From mboxrd@z Thu Jan  1 00:00:00 1970
From: Raghavendra K T <raghavendra.kt@linux.vnet.ibm.com>
Subject: [PATCH RFC V4 4/5] kvm : pv-ticketlocks support for linux guests
	running on KVM hypervisor
Date: Sat, 14 Jan 2012 23:56:46 +0530
Message-ID: <20120114182645.8604.68884.sendpatchset@oc5400248562.ibm.com>
References: <20120114182501.8604.68416.sendpatchset@oc5400248562.ibm.com>
Mime-Version: 1.0
Content-Type: text/plain; charset="us-ascii"
Content-Transfer-Encoding: 7bit
Cc: Peter Zijlstra <peterz@infradead.org>,
	Raghavendra K T <raghavendra.kt@linux.vnet.ibm.com>,
	Srivatsa Vaddagiri <vatsa@linux.vnet.ibm.com>,
	Dave Hansen <dave@linux.vnet.ibm.com>,
	Suzuki Poulose <suzuki@linux.vnet.ibm.com>,
	Sasha Levin <levinsasha928@gmail.com>
To: Jeremy Fitzhardinge <jeremy@goop.org>, Randy Dunlap <rdunlap@xenotime.net>,
	linux-doc@vger.kernel.org, KVM <kvm@vger.kernel.org>,
	Konrad Rzeszutek Wilk <konrad.wilk@oracle.com>,
	Glauber Costa <glommer@redhat.com>,
	Jan Kiszka <jan.kiszka@siemens.com>, Rik van Riel <riel@redhat.com>,
	Dave Jiang <dave.jiang@intel.com>, "H. Peter Anvin" <hpa@zytor.com>,
	Thomas Gleixner <tglx@linutronix.de>, X86 <x86@kernel.org>,
	Marcelo Tosatti <mtosatti@redhat.com>, Gleb Natapov <gleb@redhat.com>,
	Avi Kivity <avi@redhat.com>, Alexander Graf <agraf@suse.de>,
	Stefano Stabellini <stefano.stabellini@eu.citrix.com>,
	Paul Mackerras <paulus@samba.org>, Sedat Dilek <sedat.dilek@gmail.com>,
	Ingo Molnar <mingo@redhat.com>, LKML <linux-kernel@vger.kernel.org>,
	Greg Kroah-Hartman <gregkh@suse.de>,
	Virtualization <virtualization@lists.linux-foundation.org>,
	Rob Landley <rlandley@parallels.com>, Xen <
Return-path: <virtualization-bounces@lists.linux-foundation.org>
In-Reply-To: <20120114182501.8604.68416.sendpatchset@oc5400248562.ibm.com>
List-Unsubscribe: <https://lists.linuxfoundation.org/mailman/options/virtualization>,
	<mailto:virtualization-request@lists.linux-foundation.org?subject=unsubscribe>
List-Archive: <http://lists.linuxfoundation.org/pipermail/virtualization/>
List-Post: <mailto:virtualization@lists.linux-foundation.org>
List-Help: <mailto:virtualization-request@lists.linux-foundation.org?subject=help>
List-Subscribe: <https://lists.linuxfoundation.org/mailman/listinfo/virtualization>,
	<mailto:virtualization-request@lists.linux-foundation.org?subject=subscribe>
Sender: virtualization-bounces@lists.linux-foundation.org
Errors-To: virtualization-bounces@lists.linux-foundation.org
List-Id: kvm.vger.kernel.org

Extends Linux guest running on KVM hypervisor to support pv-ticketlocks. 

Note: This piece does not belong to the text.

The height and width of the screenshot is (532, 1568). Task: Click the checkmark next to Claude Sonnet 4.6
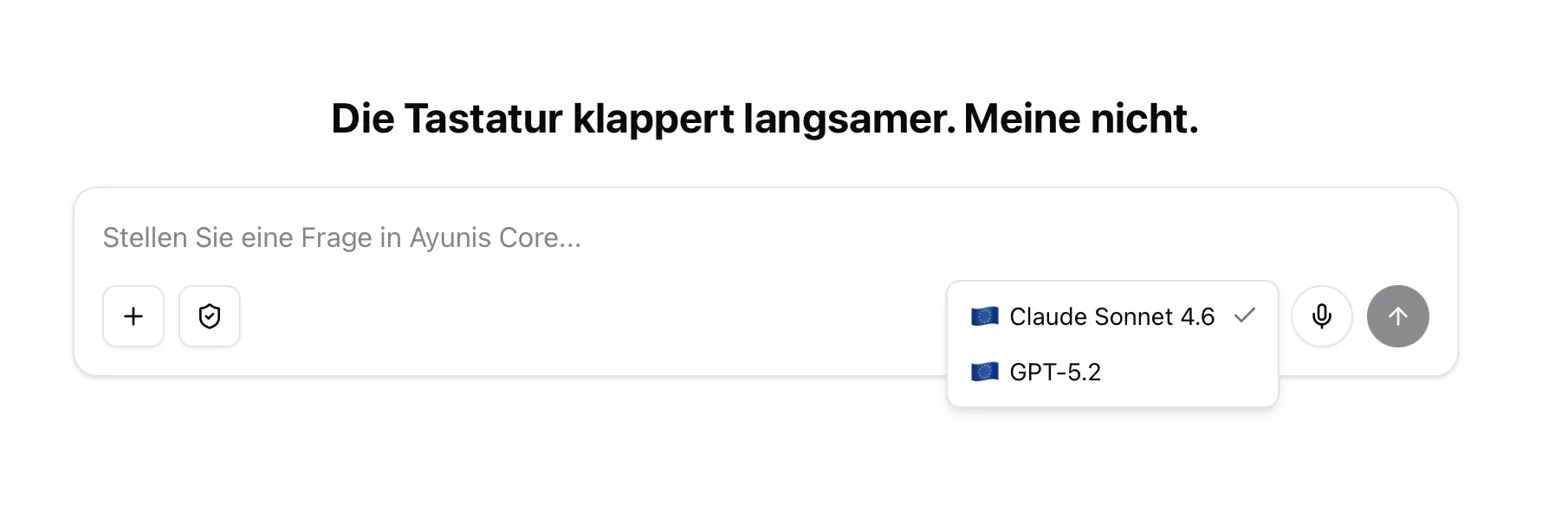pos(1246,316)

During smp_boot_cpus  paravirtualied KVM guest detects if the hypervisor has
required feature (KVM_FEATURE_PVLOCK_KICK) to support pv-ticketlocks. If so,
 support for pv-ticketlocks is registered via pv_lock_ops.

Use KVM_HC_KICK_CPU hypercall to wakeup waiting/halted vcpu.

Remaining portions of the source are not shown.